Tech

What’s a MOOC — and where are they going next?

Jan 27, 2014 /

QWA-category-MOOCs

“MOOC,” or Massive Online Open Course, refers to a large online class open to an unlimited number of people. Dave Cormier from the University of Prince Edward Island in Charlottetown, Canada and Bryan Alexander from the National Institute for Technology in Liberal Education in Georgetown, Texas, are credited with coining the phrase in 2008. The first known MOOC was “Connectivism and Connective Knowledge,” taught by Stephen Downes and George Siemens in partnership with the University of Manitoba in Canada.

Still, the first major player in the MOOC world came from slightly outside of traditional higher ed and took a rather different approach from those original courses. Udacity was launched in January 2012 by Sebastian Thrun, famous for building Google’s driverless car, with David Stavens and Mike Sokolsky. The for-profit company was inspired by an experiment at Stanford in which Thrun offered the “Introduction to Artificial Intelligence” course he taught with Peter Norvig online, for free. 160,000 students in 190 countries enrolled and convinced Thrun that he was onto something. Two other major MOOC providers quickly followed: Coursera, launched by Stanford’s Daphne Koller and Andrew Ng; and the nonprofit edX, founded by MIT and Harvard and led by Anant Agarwal.

MOOCs are distinct from other online education platforms in that they have a timeline, a traditional multi-week syllabus, structured discussion and assessment. They have been praised for democratizing education by: being free (or very cheap); providing Ivy League-caliber classes to anyone without a crazy admissions process; creating a vast new pool of data on how students learn; making quality education accessible at a distance and en masse. Said Koller in her 2012 talk at TEDGlobal, such courses “would enable a wave of innovation, because amazing talent can be found anywhere. Maybe the next Albert Einstein or the next Steve Jobs is living somewhere in a remote village in Africa. And if we could offer that person an education, they would be able to come up with the next big idea and make the world a better place for all of us.

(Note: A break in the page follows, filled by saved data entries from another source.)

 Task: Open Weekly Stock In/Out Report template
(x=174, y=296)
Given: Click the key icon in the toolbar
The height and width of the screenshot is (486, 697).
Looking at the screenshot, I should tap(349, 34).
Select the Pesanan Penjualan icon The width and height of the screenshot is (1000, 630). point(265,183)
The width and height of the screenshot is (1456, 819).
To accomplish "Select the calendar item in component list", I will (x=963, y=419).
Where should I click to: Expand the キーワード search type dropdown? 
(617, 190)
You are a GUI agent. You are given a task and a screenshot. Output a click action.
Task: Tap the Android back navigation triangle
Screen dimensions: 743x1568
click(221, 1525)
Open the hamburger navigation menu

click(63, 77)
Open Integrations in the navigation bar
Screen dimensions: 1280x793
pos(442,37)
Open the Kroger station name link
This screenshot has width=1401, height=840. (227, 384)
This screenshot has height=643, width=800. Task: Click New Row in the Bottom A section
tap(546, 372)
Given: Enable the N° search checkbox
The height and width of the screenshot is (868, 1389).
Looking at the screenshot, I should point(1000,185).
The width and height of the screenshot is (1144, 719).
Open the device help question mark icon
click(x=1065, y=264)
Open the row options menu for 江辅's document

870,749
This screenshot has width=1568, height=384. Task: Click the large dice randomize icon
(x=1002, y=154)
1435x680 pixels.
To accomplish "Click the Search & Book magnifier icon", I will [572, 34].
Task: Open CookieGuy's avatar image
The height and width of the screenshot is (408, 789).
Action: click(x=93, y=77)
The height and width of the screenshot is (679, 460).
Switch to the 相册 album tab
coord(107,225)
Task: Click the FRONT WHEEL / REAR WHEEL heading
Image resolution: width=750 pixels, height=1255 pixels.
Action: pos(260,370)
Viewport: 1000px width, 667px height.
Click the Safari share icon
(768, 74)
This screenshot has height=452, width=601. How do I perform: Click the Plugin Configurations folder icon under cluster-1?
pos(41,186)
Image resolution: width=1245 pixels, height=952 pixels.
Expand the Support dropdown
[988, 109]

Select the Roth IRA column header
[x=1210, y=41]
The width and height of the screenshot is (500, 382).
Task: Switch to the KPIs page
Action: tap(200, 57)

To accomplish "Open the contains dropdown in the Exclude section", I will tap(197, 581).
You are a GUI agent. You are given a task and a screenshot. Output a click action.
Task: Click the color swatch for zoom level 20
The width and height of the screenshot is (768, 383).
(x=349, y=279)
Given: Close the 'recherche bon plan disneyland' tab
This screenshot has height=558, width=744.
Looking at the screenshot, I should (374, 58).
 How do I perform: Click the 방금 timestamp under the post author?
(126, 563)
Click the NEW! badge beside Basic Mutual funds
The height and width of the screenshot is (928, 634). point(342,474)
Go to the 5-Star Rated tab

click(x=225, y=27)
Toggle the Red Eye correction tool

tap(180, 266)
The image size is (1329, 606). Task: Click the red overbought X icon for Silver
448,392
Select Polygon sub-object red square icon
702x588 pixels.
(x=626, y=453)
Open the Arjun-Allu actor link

Of course, along with the excitement came the concern. Common criticisms of MOOCs included the incredibly high student-to-teacher ratio (in contrast with the traditional gold standard of very low student-to-teacher ratios), difficulties and inconsistencies in non-automated assessment (especially for the humanities) and the lack of a “real college experience.” Said Peter J. Burgard, who teaches German at Harvard, in an interview with the New Yorker, “to me, college education in general is sitting in a classroom with students, and preferably with few enough students that you can have real interaction, and really digging into and exploring a knotty topic — a difficult image, a fascinating text, whatever. That’s what’s exciting. There’s a chemistry to it that simply cannot be replicated online.”

And while the courses are available to learners at all levels, a later survey revealed that 64 percent of MOOC takers already have a bachelor’s or master’s degree, suggesting that this might be less a radical new form of college replacement and more a new tool for the already well educated.

But mostly, the MOOC train brought about a lot of hype around its potential. (See: “College is dead. Long live college!“; “The End of the University as We Know It” and “Online Higher-Education Startup Coursera Is Taking Over the World.”) Many predicted that it would radically decentralize quality education and revolutionize higher education. In November 2012, The New York Times declared “The Year of the MOOC.” Sign-ups surged: currently Coursera has 6.25 million students around the world, edX has 1.8 million, while Udacity has 1.6 million.

In early 2013, the California government piloted a partnership with Udacity that allowed students at San José State University to get course credit for five “augmented” classes, each costing $150, lower than standard tuition at the time. The pilot produced rates of student failure between 56 and 76 percent — much higher than in-person classes. The next program will be scaled back and will cost standard tuition prices.

The shadow cast by those results was then made worse by a Fast Company article in which Thrun apparently recanted his optimism about the potential of MOOCs. For one thing, the low number of students who actually finish a chosen course and the high failure rates bother him too. Yet Thrun later took issue with the article, defending MOOCs as a work-in-progress and insisting he never said MOOCs wouldn’t work. Relatedly, recent working papers from MIT and Harvard provide a backlash to the backlash.

Nonetheless, it seems Thrun is not alone in constantly questioning how these online courses might work in practice, and much of the more recent rhetoric has shifted away from the idea that MOOCs will revolutionize the traditional higher education model, instead focusing on how they might augment it. In a recent Huffington Post blog piece, Anant Agarwal called for an “unbundling” of higher education, arguing that MOOCs now offer an opportunity for traditional academic institutions to gently shift away from some of their old, stagnant tenets. Says Agarwal, “Success will lie in experimenting with these new concepts.”